The Associated Press has conducted an economic analysis to determine the effect of the first 10 months of federal stimulus spending to build roads and highways on creating jobs in the construction industry. This analysis was conducted by five different economists at five different universities.

These economists used U.S. Department of Transportation and U.S. Department of Commerce data in their studies. Out of the $21 billion in stimulus funds for transportation construction projects, the impact upon unemployment was negligible.

One of those economists, Thomas Smith at Emory University, supported the stimulus package but he now finds that although the funds may have resulted in some people being employed, the stimulus spending in the construction area has not resulted in creating jobs. Another economist compared the impact of federal stimulus funds to employment in the construction industry to trying to move the Empire State Building by pushing it.

Almost no county in America received more stimulus funds for construction projects than Marshall County, Tennessee, and yet a local contractor was quoted as saying that federal stimulus funds had not helped the working people of the county at all. The contractor’s business was almost completely dried up, despite the heavy infusion of federal stimulus funds.

This analysis of the impact of federal stimulus funds for construction projects shadows the general use of stimulus funding to create jobs. Construction jobs, after all, are “shovel ready,” a term used often by the Obama administration to define exactly the sort of projects expected to help the employment picture. Not only are construction workers hired, often at good pay scales, but construction work is intended to be “multiplier” employment: Construction work also requires cement, lumber, asphalt, and other materials that translate into jobs to make those materials available. The work done by construction teams also is intended to build up the infrastructure of a community.

The reality is quite different. Invented construction projects are not good investments.  Construction projects also involve the administration of funds by two different bureaucracies — the federal granting agency and the receiving state or local government bureaucracy that uses the funds for the projects. If money spent on government red tape was economically valuable, then the federal government could simply hire everyone unemployed to work as a low-level bureaucrat.

Construction projects are also, often, by their very nature onetime expenses. If some county builds a road, when the work is done the employment dries up. If a road should have been built for sensible planning reasons, then it should be built whether or not federal funds are available. Enticement to spend tax dollars almost never produces sound investments.

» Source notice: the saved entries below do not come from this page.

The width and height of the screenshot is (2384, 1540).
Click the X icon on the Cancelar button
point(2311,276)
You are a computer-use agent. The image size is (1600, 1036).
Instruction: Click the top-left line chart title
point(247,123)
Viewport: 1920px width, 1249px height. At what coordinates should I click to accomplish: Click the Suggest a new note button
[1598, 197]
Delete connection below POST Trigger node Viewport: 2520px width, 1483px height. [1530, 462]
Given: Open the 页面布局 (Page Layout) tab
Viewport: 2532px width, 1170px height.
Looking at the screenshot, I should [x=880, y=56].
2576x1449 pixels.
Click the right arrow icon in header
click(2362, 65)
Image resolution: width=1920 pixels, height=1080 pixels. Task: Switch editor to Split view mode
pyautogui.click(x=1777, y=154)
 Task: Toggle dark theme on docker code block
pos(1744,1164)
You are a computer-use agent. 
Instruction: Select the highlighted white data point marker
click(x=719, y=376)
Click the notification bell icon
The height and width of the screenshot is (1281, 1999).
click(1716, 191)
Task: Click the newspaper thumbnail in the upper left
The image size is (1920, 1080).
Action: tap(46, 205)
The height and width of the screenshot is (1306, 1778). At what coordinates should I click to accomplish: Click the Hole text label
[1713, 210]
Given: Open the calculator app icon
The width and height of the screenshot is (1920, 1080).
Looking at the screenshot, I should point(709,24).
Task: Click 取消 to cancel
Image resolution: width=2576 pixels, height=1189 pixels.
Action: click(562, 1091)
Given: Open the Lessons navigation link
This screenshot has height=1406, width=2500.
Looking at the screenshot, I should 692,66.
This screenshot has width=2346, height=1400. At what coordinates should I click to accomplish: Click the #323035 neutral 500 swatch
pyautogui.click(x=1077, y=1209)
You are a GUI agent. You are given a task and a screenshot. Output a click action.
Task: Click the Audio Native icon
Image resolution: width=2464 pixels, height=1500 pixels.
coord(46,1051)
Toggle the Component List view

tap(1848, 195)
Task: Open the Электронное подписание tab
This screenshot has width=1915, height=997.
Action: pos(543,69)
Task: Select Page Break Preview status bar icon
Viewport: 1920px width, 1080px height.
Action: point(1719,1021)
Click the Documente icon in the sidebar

The most fundamental problem, though, is that money spent by tax dollars or money borrowed against the credit of the United States is not spent in a vacuum. These dollars drain up the pool of investment for private enterprise. Businesses take spending much more seriously. For one thing, McDonalds or Walmart does not make investments in new restaurants or stores with an eye to maximizing the number of jobs. Instead these and other successful businesses try to calculate the maximum effective use of what labor is employed.

The creation of jobs is a byproduct of sound business decisions, but because a prudent and fair calculation of the costs and benefits of each position are made before people are hired, those jobs are inherently more secure. Employees who work in those jobs learn skills which are needed economically and it makes good sense for employers to advance those employees who master their work, show diligence and honestly, and who are suitable for promotion.

Government dollars paid to hire workers for certain economically dubious projects, however, means that the very reason for hiring the people — to “create” jobs — ends just as soon as the federal dollars are gone. Employers relying on federal funds do not even have an incentive to try to make these newly hired workers part of the business structure for later promotion: Tax dollars, not supply and demand, was the reason for hiring the workers. As five economists who reviewed all the federal stimulus funding in the construction agree, this approach does not create lasting jobs.